While visiting a friend in Florida we saw a coconut palm with a ripe fruit (called a drupe). We were about to see Russ’ nieces in Disney World and thought they might get a kick out of seeing what a green coconut with the husk looks like, so we asked, and when it dropped we picked it up. We didn’t have any tools though, so while we had an interesting artifact, that’s all it was. We kept thinking about ways to get into it, but without the proper tools we also kept imagining lost fingers. By the the time we got home, the husk was dry and brown.
Deciding what to do with it was a bit more difficult. I had seen an entire production in Hawaii with an immature green coconut and a machete. We were driving around the Big Island on one of those roads with the warning signs about the potential for unexpected floods and wondering if there was a surprise waiting in the roadway ahead. There was, but it was the Coconut King. He had long dreads bouncing off his shirtless shoulders, a Jamaican accent, a song and a machete. It was quite a production and there was no way to watch it all and then choose not to buy the coconut from him. The milk was sweet and the entertainment was a treat.
If you don’t have the benefit of meeting the Coconut King, there are plenty of instructions for a green coconut, even video on the internet. There are also a lot of instructions for how to open a brown coconut that has had the husk removed, but everything useful for what we had, a brown coconut with the thick brown husk still intact required the strong and skilful use of a machete.
Russ had seen a woman in an apartment complex take a green coconut and beat it on the curb until the husk fell away, so we decided to try that method. It was the safest of all ideas under consideration, but the previously soft green flesh was dried and stringy. You could see the fibers that make planters, door mats and the like very well. Trying to remove it by curb method was slow going. We were reluctant to take the machete route, seeing those tough fibers. The hammer was on hand so Russ turned it around and used the claw side. That was working much better, but still slow going. One of the demonstrations on the internet used a saw, so he cut off a portion of the end with a saw and started again with the claw hammer.

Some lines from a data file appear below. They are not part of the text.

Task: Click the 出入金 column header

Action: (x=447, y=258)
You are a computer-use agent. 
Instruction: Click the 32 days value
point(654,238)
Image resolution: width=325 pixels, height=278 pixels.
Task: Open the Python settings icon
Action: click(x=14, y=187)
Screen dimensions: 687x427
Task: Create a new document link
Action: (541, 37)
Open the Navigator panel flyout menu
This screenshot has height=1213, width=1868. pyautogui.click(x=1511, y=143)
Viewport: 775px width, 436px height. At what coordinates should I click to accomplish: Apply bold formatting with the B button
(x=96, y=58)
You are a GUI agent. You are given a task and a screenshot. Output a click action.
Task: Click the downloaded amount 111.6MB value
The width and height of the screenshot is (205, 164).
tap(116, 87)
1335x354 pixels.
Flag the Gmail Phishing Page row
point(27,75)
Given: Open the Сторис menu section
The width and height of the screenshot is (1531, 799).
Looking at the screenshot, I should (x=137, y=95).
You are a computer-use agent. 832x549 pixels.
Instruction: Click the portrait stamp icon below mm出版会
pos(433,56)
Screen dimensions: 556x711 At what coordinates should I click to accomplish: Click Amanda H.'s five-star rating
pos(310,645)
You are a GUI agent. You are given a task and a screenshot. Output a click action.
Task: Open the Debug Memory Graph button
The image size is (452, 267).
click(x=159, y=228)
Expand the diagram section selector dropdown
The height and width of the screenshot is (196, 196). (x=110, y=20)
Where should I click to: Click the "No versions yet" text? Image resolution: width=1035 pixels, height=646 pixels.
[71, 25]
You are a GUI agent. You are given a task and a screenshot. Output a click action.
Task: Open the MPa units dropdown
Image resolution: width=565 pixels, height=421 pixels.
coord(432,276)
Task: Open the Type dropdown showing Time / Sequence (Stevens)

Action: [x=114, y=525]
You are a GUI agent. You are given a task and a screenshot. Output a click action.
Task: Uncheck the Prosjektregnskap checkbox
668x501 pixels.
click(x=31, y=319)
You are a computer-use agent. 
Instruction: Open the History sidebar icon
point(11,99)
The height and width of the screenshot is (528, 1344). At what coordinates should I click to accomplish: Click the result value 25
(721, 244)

At one point, he was afraid that he pierced the shell and would loose the milk. The eyes appeared to be exposed, so he jumped ahead to the place where you pierce the eyes with a nail and about a cup of milk came out.
Then he continued with the claw hammer. Soon much of the nut was exposed and it seemed that breaking it apart and removing it from the husk rather than removing the husk from the nut was the route to take. We also got about a cup of coconut meat from this. The meat was very soft and tender, the softest I’ve ever encountered, with a more delicate flavour than dried coconut.
Russ’ Grandmother reportedly has the best coconut recipe on the planet and fresh coconut is supposed to be one of her tricks, so we will give it a try and see how it turns out.
In the mean time, a friend shared this adult recipe with me. Now this is purely for the purpose of education and by no means a recommendation. Insert all the usual “Don’t try this at home disclaimers” here. Here goes… Apparently torpedo juice (fuel for torpedos) is (or was) very like the Everclear 190 proof beverage that you can get in the liquor store, I’m sure you can see where I’m going with this. A popular coconut treatment when torpedos and coconuts shared the Pacific Theater was to pierce the eyes on a coconut with an ice pick, then fill the coconut with the 190 proof torpedo or human fuel. Then you fill the icepick holes with toothpicks and set it aside. When the toothpicks shoot out of the coconut, your treat is ready. Something tells me that there’s another story here! My imagination runs with all kinds of catastrophe that might befall the person who attempts this with the flying toothpicks and strong alcohol involved. But when “Eat drink and be merry, for tomorrow we may die,” is the prevailing mood, I can see how the risk/benefit trade-off gains a different perspective from the every day life that most of us know.